In the past few weeks, my mind has been working almost non-stop. I have been thinking about the past, the present, and the future of the Church. I have been trying to figure out every move forward with precision. There have also been several random ideas that are not connected. I wanted to drop a few of those here today, and you might find them interesting while I take this time to clear my head.
- I have been praying for marriages during this time very specifically. This much time together will either make or break most couples.
- One of my biggest concerns in ministry is for marriages. So many couples are unhappy and just endure it or end in divorce. It breaks my heart.
- Is anyone practicing social distancing? I know when I go to the store, no one stays six feet away from me, except my family.
- My desire to be a movie star is gone. I hope to never work before a camera again after this experience.
- Never thought I would thank the Lord for technology, but I am happy we have still been able to share sermons and materials together as a Church. (Is it okay to go back to hating it after all this is over?)
- I could not have imagined how much extra work it would take to not meeting weekly. Making plans and decisions can be emotionally draining and time-consuming.
- Beyond thankful for the people who have sacrificed time and energy to make our weekly programs.

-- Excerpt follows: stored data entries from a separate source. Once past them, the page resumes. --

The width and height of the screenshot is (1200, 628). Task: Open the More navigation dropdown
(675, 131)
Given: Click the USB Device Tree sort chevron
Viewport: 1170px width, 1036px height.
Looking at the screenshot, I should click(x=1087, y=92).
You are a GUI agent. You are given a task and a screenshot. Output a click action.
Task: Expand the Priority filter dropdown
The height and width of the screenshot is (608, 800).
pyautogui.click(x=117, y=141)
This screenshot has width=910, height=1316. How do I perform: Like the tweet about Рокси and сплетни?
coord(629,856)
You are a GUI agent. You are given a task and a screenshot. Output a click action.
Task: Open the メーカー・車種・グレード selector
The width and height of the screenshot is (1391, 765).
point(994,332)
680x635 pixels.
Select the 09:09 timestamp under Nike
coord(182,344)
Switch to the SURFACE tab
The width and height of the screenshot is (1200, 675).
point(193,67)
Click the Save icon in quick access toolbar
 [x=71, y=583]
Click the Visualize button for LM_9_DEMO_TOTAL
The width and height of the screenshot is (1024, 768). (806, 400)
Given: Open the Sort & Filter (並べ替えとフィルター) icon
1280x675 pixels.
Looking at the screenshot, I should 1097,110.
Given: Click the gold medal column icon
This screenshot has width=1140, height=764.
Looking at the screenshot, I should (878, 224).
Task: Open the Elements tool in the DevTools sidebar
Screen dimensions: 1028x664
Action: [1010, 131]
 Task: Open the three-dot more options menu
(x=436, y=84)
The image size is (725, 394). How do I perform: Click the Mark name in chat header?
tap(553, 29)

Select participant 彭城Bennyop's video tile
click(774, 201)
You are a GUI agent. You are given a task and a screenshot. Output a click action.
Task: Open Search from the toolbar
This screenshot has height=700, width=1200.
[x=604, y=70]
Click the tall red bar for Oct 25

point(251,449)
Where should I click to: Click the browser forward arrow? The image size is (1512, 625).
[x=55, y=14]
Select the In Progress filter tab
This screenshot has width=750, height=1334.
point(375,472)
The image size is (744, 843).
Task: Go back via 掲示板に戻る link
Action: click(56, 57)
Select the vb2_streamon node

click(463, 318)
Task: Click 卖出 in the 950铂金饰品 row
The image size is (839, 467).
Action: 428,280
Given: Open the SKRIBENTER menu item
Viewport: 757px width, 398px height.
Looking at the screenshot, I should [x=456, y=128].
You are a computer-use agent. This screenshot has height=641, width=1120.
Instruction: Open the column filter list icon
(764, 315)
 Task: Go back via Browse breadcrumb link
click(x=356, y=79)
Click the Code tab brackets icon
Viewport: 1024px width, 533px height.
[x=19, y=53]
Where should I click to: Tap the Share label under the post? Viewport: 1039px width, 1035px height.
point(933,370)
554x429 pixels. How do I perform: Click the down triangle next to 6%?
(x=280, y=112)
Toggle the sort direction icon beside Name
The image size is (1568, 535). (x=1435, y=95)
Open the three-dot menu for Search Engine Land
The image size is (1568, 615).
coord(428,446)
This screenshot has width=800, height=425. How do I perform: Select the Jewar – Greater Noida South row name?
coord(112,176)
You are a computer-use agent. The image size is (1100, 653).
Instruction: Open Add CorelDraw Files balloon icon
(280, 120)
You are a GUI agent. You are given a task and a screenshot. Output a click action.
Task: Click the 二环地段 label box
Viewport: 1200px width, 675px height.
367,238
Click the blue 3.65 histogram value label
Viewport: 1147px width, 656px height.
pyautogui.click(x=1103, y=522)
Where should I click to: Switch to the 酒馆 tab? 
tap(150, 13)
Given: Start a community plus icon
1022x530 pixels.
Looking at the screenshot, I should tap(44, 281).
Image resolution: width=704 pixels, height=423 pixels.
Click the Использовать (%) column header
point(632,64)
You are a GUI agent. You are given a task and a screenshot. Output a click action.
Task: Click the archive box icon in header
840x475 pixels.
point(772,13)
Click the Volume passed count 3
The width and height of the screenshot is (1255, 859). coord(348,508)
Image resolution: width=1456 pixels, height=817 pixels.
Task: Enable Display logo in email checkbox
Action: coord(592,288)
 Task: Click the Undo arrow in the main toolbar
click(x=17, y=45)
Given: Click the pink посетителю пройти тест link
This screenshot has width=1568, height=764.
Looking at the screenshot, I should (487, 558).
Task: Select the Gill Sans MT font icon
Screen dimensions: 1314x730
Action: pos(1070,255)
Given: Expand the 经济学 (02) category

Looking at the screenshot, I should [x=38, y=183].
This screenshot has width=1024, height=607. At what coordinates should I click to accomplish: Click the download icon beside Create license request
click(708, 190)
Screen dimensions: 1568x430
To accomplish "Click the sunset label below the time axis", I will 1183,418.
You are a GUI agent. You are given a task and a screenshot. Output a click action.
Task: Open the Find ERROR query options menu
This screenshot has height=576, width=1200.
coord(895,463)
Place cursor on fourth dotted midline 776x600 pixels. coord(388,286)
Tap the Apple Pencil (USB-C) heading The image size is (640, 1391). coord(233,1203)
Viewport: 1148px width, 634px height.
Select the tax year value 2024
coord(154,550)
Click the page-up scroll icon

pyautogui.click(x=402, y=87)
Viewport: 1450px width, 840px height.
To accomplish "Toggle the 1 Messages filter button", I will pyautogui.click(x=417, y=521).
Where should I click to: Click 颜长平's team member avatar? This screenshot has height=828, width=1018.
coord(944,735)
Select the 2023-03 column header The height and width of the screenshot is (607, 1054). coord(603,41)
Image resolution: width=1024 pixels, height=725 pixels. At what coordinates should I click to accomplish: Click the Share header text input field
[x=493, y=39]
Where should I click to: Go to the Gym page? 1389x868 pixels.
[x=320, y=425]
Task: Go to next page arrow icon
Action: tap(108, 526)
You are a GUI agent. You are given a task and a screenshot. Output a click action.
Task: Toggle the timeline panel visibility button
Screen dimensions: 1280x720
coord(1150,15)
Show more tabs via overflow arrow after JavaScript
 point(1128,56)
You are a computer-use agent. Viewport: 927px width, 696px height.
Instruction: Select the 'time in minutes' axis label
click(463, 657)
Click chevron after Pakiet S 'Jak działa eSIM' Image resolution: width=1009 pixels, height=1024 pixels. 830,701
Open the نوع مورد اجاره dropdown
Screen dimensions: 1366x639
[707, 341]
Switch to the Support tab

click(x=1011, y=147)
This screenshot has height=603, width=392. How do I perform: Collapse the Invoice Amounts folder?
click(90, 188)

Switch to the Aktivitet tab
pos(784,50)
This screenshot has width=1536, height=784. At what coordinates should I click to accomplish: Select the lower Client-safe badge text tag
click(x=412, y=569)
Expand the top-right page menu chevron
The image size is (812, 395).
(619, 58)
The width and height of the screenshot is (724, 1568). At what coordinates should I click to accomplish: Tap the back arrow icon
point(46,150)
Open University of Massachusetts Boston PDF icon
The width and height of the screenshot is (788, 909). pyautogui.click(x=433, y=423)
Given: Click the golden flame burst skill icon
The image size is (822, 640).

There is never enough praise for them.
- I have developed some new ideas and skills through this time that I hope to use in the future.
- Excited about my new marriage series that kicks off on Mother’s Day. I think it could help several couples if they will listen and act.
- Super sad I have not seen my mother in a year. I hope to visit her as soon as all of this is over.
- Watching myself preach on Sunday is a weird experience. Seeing your mannerisms and quirks on the big screen is unnerving. How do you people put up with it? (oh yeah, sleeping through it makes sense now)
- I miss seeing everyone. I hate not having worship on Sunday. I know this is not true for everyone.
- My biggest concern is people coming back to worship when we open again. I fear some people will be lost from the Church and possibly from the Lord forever. Once you quit being active, it is so easy to stay that way.
- Grateful for the Church I lead. Their patience, tolerance, kindness, generosity, and love have been apparent through this time. May the Lord bless all of you this coming weekend.